Ce retard à l’allumage ne devrait pourtant pas être imputé à ces pays, la bureaucratie et la lourdeur des procédures européennes ont déjà fait leurs preuves sur un autre dossier, l’achat des vaccins. Le rédacteur en chef du Visegrád Post nuance ainsi la position de Budapest, en considérant qu’«il n’y a plus de blocage», car les parties prenantes ont déjà trouvé un compromis en décembre dernier, permettant de lever le veto de Viktor Orban.
Orban calme le jeu
Jugeant particulièrement intéressante la concomitance des événements, celui-ci évoque l’acceptation de Budapest du jugement de la cour de justice de l’Union européenne en renonçant à ses lois sur les ONG et les universités, autrement qualifiées de lois anti-Soros, pour les retravailler conformément au droit européen, ce qui constitue une reculade significative. Le 20 avril, le vice-premier ministre hongrois, Zsolt Semjén, déposait en effet au Parlement un projet de loi visant à abroger la loi de 2017 sur les ONG.
«Sans être complotiste, la politique, ça marche un peu comme ça, ce n’est pas impossible que ça soit un gage de bonne volonté dans le cadre de ces négociations», analyse Ferenc Almássy.
Ainsi, le gouvernement hongrois ne souhaiterait pas, selon le journaliste, «jeter de l’huile sur le feu» après des mois de déclarations incendiaires entre Bruxelles et Budapest. Viktor Orban exigeait en septembre la démission de la commissaire tchèque Vera Jourova pour avoir qualifié la Hongrie de «démocratie malade». Mais la problématique de l’État de droit pourrait être de nouveau exploitée face à la Hongrie comme instrument de pression.

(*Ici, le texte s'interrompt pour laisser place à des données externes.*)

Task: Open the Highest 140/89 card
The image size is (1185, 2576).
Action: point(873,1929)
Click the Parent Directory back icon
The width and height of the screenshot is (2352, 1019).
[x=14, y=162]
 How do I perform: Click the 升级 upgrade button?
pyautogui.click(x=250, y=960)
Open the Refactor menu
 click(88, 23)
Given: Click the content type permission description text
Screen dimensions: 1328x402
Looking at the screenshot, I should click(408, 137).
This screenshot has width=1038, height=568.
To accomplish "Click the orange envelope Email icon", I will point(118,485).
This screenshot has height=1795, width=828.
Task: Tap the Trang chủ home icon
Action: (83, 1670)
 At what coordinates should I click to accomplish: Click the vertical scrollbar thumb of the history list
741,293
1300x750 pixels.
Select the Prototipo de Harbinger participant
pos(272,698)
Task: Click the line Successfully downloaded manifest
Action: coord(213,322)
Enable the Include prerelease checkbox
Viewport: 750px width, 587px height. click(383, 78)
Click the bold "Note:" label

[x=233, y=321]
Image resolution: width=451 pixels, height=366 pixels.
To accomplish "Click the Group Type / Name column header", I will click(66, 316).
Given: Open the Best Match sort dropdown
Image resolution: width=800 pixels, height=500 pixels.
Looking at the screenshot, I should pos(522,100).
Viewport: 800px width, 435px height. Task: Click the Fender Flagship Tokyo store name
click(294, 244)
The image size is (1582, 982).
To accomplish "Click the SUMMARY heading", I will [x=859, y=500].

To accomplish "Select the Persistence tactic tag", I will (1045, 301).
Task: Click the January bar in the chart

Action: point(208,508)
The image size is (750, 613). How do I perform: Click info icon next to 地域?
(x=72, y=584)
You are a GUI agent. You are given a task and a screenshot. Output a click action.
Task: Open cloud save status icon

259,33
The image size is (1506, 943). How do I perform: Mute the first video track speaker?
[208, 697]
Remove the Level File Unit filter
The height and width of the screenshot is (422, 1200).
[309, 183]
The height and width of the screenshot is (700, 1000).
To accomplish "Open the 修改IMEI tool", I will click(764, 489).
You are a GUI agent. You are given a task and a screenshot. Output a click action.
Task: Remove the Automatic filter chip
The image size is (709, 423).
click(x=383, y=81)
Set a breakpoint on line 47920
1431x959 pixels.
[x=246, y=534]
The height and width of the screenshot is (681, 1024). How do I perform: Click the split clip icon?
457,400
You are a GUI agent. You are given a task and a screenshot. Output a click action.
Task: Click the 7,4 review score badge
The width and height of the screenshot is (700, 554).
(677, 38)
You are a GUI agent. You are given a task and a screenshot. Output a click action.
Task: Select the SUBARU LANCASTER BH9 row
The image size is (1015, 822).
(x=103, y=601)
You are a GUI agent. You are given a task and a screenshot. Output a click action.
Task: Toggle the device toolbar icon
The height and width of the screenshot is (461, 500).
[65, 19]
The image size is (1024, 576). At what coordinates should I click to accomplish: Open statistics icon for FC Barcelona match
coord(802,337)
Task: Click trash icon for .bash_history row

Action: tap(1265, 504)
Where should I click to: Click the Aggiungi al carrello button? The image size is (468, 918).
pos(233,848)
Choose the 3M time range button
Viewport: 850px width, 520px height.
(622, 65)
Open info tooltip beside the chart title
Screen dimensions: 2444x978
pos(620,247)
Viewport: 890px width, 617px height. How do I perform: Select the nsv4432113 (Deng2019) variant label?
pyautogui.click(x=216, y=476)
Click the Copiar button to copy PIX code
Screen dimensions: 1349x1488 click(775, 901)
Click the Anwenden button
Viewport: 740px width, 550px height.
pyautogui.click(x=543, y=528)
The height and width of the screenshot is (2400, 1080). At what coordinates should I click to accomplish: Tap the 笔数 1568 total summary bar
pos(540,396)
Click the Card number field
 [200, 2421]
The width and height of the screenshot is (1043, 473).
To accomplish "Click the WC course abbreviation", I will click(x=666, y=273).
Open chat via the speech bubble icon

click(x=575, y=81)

Elle ne sera «jamais close», les questions d’État de droit ou de corruption étant «des éléments tout à fait centraux» des réformes requises, expliquait à l’AFP un responsable européen le 23 avril.
«Ils veulent seulement les subventions»
Sept milliards d’euros de subventions devraient ainsi être alloués à la Hongrie. Le gouvernement hongrois publiait déjà le 13 avril un document précisant la destination de ces paiements. La rencontre Orban-Von der Leyen aurait déterminé la Hongrie à ne s’intéresser qu’à la moitié de l’enveloppe: «ils ne veulent pas les prêts, ils veulent seulement les subventions», détaille Ferenc Almássy, qui s’attache à déconstruire le stéréotype selon lequel Budapest profite sans contrepartie de l’argent européen.
En 2018, la Hongrie était considérée comme un «important bénéficiaire net», avec un excédent de subventions de cinq milliards d’euros par rapport à sa contribution au budget européen. À titre de comparaison, la France est un «important contributeur net», avec un déficit de 7,4 milliards d’euros. «C’est une chose de considérer leur contribution nette au budget de l’Union européenne, mais il n’y a pas que ça», remarque le journaliste franco-hongrois.
Il évoque ainsi la balance commerciale et les bénéfices réalisés par les entreprises occidentales –surtout allemandes– dans les pays du groupe de Visegrád. Il cite l’économiste Thomas Piketty qui rappelle «qu’entre 2010 et 2016, les flux annuels sortants nets de profits et de revenus de la propriété représentaient 7,2% en Hongrie et 7,6% en République tchèque», tandis que «la totalité des dépenses reçues et des contributions versées au budget de l’UE était de 4% du PIB en Hongrie et 1,9% en République tchèque.»
«Il y a un transfert de capital de l’Est vers l’Ouest qui est nettement supérieur. Pour certains pays, on parle d’un rapport de 4 à 1, c’est quatre fois plus d’argent qui sort du pays sous forme de bénéfice que ce qui rentre sous forme de subventions européennes. Ce n’est pas quelque chose qui est tu, c’est un fait souvent rappelé par les gouvernements du groupe de Visegrád, mais qui est vite oublié dans l’équation» déplore Ferenc Almássy.